8. As for the appropriateness and the necessity of the conclusion of fixed-term contracts from the age of 65, the ECJ distinguished the case of Georgiev from that of Mangold (ECJ 22 November 2005, case C-144/04). The application of one-year contracts that are renewable at most twice may be appropriate and necessary in the case of Bulgarian professors, if it encourages the promotion of younger teaching staff, because (i) the decisive factor is that the professor has acquired a right to a retirement pension in addition to reaching a certain age, (ii) that age is 68, which is much higher than the age of 52 at issue in Mangold and (iii) the fixed-term contracts at issue are limited to a period of one year and renewable at most twice, thus meeting the requirements of the Framework Agreement on Fixed-Term Work (Directive 1999/70) (§ 57-67).

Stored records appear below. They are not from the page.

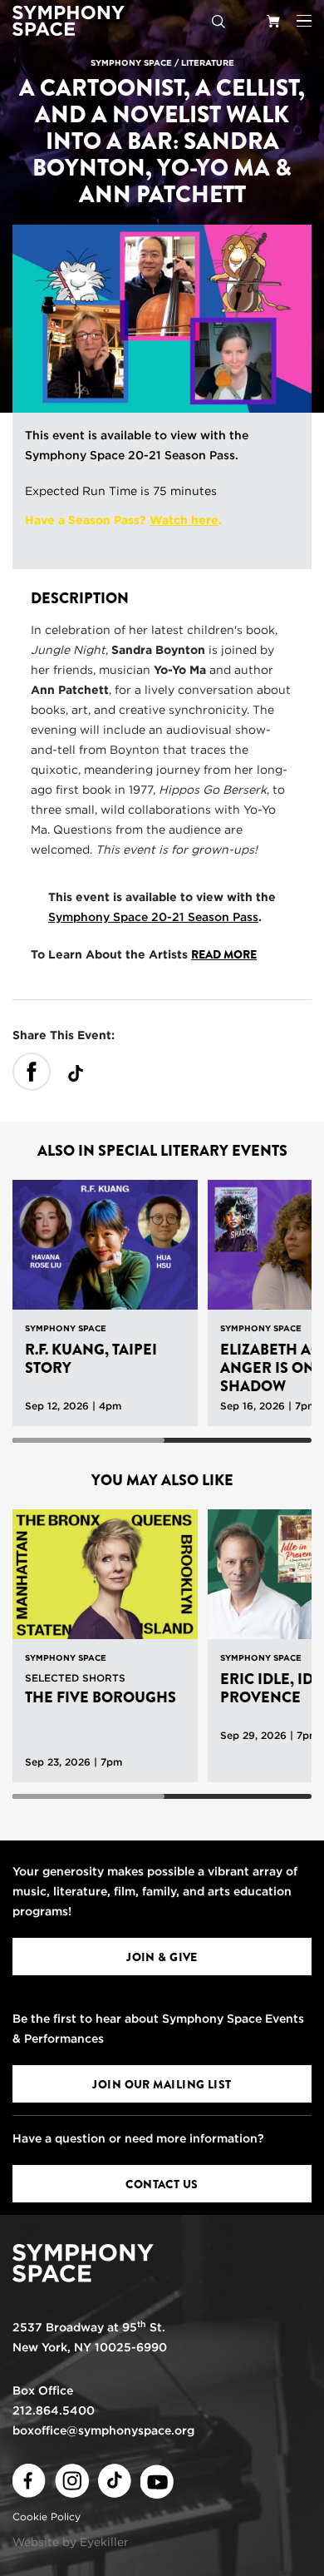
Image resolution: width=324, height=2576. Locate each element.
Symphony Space (131, 62)
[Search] (218, 21)
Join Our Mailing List (161, 2084)
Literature (207, 62)
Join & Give (162, 1957)
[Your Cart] (273, 21)
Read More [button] (224, 954)
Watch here (184, 520)
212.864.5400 (53, 2410)
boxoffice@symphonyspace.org (103, 2430)
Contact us (161, 2184)
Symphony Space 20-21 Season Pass (130, 455)
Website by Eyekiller (70, 2542)
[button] (304, 21)
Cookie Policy (46, 2516)
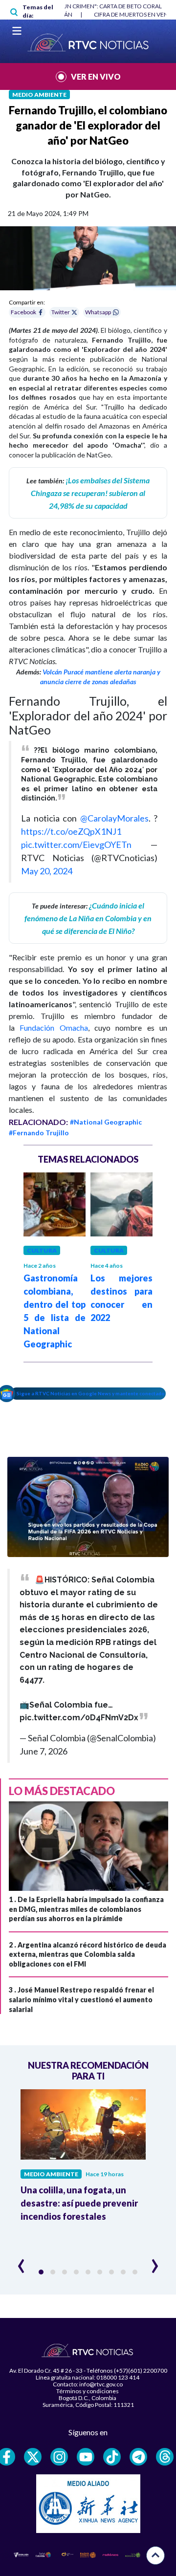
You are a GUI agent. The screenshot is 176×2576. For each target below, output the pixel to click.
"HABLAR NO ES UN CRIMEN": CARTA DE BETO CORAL (90, 6)
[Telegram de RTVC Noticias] (138, 2457)
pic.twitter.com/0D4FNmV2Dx (79, 1717)
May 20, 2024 (46, 871)
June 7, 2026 (43, 1751)
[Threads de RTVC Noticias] (165, 2457)
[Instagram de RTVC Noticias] (59, 2457)
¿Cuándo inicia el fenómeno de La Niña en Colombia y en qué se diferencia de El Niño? (88, 918)
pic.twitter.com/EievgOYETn (76, 844)
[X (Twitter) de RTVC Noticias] (33, 2457)
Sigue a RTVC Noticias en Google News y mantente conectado (91, 1393)
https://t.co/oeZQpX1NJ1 (71, 831)
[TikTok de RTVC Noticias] (112, 2457)
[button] (41, 2272)
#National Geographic (106, 1122)
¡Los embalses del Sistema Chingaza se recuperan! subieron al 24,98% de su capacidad (90, 493)
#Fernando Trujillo (39, 1132)
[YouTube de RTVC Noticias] (85, 2457)
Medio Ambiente (39, 94)
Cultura (42, 1250)
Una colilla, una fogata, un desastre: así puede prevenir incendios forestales (79, 2203)
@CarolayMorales (114, 818)
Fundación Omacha (54, 1027)
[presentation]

9. Given that the Technical University of Sofia is a public institution, directives can be relied on against it (direct vertical effect), and the national courts must therefore not apply any national law that is contrary to a directive.
Ruling
Directive 2000/78 must be interpreted as meaning that it does not preclude national legislation [...] under which university professors are compulsorily retired when they reach the age of 68 and may continue working beyond the age of 65 only by means of fixed-term one-year contracts renewable at most twice, provided that that legislation pursues a legitimate aim linked inter alia to employment and job market policy, such as the delivery of quality teaching and the best possible allocation of posts for professors between the generations, and that it makes it possible to achieve that aim by appropriate and necessary means. It is for the national court to determine whether those conditions are satisfied.